Кто-то крикнул, что не хорошо место.
Слово это пришлось по сердцу: мужики решили перенести весь снаряд на другое место. Закипела новая работа: вся справа перетянулась на другую половину поляны; здесь опять пропели «помоги святители» и стали снова тереть, но опять без успеха.
– Две тому причины есть: либо промеж нас есть кто нечистый, либо всему делу вина, что в барском доме старый огонь горит.
Нечистым себя никто не признал, стало быть барский дом виноват, а на него власти нет.
– Это баре вредят, – проревело в народе.
Сухой Мартын изшатался и полуодурелый сошел с дерева, а вместо него мотался на бревне злой Дербак. Он сидел неловко; бревно его беспрестанно щемило то за икры, то за голени, и с досады он становился еще злее, надрывался, и не зная, что делать, кричал, подражая перепелу: «быть-убить, драть-драть, быть-убить, драть-драть». Высокие ели и сосны, замыкавшие кольцом поляну, гудели и точно заказывали, чтобы звучное эхо не разносило лихих слов.
Неподалеку в стороне, у корней старой ели, сидел на промерзлой кочке Сухой Мартын. Он с трудом переводил дыхание и, опершись подбородком на длинный костыль, молчал; вокруг него, привалясь кто как попало на землю, отдыхали безуспешно оттершие свою очередь мужики и раздраженно толковали о своей незадаче.
Мужики, ища виноватого, метались то на того, то на другого; теперь они роптали на Сухого Мартына, что негоже место взял.

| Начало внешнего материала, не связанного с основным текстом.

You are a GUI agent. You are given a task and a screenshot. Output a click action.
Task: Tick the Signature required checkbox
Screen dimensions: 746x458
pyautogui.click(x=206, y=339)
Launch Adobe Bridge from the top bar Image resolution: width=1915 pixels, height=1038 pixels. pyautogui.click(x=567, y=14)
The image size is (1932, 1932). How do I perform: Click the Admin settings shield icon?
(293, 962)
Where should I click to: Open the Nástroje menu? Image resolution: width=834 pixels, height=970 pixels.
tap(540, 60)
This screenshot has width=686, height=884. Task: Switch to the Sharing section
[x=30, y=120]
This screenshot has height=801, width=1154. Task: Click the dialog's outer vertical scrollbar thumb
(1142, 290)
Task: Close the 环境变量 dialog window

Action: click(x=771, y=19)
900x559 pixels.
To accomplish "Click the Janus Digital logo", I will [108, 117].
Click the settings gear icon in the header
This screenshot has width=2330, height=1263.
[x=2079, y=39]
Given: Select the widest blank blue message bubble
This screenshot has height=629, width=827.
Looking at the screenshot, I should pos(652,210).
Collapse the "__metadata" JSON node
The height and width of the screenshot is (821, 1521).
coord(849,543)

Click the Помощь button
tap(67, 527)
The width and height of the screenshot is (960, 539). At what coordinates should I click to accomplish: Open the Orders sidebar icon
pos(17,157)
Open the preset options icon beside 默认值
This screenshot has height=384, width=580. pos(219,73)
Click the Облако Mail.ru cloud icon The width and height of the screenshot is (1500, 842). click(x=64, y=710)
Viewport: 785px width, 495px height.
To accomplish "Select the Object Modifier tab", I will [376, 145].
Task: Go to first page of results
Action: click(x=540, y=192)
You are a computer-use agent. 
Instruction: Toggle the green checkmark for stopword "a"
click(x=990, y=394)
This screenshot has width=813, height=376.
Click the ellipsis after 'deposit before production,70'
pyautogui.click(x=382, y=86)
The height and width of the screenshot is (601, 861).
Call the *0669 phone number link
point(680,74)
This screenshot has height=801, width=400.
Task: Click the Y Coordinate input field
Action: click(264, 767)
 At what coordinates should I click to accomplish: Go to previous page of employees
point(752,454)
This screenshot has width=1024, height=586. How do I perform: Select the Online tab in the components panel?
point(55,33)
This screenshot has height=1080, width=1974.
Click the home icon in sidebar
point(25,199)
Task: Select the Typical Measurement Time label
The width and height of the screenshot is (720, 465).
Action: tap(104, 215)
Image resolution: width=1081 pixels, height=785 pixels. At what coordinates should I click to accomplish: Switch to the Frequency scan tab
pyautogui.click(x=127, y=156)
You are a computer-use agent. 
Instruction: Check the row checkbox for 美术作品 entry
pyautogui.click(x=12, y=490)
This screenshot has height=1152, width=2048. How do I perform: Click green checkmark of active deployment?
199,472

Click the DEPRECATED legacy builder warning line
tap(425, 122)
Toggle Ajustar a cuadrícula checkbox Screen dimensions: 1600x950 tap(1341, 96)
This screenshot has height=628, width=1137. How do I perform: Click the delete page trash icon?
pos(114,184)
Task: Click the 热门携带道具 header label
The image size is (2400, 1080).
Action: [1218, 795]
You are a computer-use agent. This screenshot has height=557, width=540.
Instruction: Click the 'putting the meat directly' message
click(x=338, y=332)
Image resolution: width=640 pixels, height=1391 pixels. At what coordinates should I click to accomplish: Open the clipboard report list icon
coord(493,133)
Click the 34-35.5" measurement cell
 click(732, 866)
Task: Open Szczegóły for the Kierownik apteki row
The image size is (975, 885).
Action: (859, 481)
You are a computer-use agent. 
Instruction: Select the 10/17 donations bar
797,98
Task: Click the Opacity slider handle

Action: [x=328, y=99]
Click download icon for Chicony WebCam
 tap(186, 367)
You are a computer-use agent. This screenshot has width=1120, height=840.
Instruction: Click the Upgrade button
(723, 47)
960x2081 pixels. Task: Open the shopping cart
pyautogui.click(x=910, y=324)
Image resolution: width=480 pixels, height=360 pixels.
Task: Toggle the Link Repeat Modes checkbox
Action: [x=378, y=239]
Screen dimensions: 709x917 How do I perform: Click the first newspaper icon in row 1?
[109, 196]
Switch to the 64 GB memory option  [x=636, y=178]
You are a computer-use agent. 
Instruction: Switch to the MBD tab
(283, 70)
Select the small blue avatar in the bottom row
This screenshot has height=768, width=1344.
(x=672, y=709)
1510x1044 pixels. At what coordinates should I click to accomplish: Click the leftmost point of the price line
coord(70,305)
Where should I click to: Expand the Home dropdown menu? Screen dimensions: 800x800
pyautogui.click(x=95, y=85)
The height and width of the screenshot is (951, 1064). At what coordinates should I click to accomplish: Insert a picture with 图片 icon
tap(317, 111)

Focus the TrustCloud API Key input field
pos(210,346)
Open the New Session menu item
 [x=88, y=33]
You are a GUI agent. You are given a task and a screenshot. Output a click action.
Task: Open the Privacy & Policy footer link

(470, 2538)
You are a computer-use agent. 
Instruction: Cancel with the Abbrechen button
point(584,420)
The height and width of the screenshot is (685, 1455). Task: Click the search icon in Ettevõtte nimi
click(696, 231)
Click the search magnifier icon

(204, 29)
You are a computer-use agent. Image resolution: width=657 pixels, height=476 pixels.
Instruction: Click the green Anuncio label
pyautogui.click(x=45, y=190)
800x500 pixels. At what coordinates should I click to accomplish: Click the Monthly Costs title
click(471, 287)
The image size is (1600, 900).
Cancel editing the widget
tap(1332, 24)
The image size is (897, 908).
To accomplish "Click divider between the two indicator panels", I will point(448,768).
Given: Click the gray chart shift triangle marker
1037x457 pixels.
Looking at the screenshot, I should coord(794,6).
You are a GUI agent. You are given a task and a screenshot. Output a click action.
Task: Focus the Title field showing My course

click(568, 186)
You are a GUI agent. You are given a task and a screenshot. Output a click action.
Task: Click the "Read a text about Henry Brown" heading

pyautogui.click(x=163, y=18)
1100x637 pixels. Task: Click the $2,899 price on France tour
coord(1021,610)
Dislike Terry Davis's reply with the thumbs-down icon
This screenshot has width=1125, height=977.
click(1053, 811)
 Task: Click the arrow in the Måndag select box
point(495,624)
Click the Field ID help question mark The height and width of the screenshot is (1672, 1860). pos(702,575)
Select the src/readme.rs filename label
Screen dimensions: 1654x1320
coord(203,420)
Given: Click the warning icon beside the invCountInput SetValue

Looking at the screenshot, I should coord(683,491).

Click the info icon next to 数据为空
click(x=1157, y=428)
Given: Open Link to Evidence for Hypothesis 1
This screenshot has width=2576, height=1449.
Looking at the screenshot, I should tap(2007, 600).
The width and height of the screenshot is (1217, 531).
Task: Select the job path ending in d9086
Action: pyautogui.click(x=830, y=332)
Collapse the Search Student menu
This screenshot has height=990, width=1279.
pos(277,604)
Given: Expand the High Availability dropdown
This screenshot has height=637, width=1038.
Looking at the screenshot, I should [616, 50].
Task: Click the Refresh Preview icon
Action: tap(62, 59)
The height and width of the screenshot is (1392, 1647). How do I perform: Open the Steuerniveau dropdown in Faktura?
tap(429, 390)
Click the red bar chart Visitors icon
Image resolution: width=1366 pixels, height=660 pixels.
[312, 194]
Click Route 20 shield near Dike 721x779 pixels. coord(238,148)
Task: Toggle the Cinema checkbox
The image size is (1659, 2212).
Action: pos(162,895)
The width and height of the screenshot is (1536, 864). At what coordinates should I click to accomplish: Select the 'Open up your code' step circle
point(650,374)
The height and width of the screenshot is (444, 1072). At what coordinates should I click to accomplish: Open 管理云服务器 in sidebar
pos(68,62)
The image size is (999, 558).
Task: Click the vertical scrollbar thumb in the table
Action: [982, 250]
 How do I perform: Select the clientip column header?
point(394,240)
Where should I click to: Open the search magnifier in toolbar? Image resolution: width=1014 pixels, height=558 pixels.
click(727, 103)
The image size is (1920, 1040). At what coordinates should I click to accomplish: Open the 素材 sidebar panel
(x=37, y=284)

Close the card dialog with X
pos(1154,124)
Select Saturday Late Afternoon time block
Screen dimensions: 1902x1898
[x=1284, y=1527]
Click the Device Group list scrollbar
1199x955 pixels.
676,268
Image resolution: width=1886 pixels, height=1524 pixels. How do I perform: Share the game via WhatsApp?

Они утверждали, что надо бы тереть на задворках, но обескураженный главарь все молчал и наконец, собравшись с духом, едва молвил: что они бают не дело, что огничать надо на чистом месте.
– Ну так надо было стать на поле, – возразил ему какой-то щетинистый спорщик.
– На поле, разумеется на поле: поле от лешего дальше и богу милее: оно христианским потом полито, – поддержал спорщика козелковатый голос.
– Лес богу ближе, лес в небо дыра, – едва дыша отвечал Сухой Мартын, а против лешего у нас на сучьях пряжа развешана.
– Леший на пряжу никак не пойдет, – проговорил кто-то в пользу Мартына.
– Ему нельзя, он если сюда ступит, сейчас в пряжу запутается, – пропел второй голос.
– Ну так надо было стать посреди лесу, чтобы к божьему слуху ближе, – возразил опять спорщик.
– Божье ухо во весь мир, – отвечал, оправляясь, Мартын и зачитал искаженный текст псалма: «Живый в помощи Вышняго».
Это всем очень понравилось.
Мужики внимали сказанию о необъятности божией силы и власти, а Сухой Мартын, окончив псалом, пустился своими красками изображать величие творца. Он описывал, как господь облачается небесами, препоясуется зорями, а вокруг него ангелов больше, чем просяных зерен в самом большом закроме.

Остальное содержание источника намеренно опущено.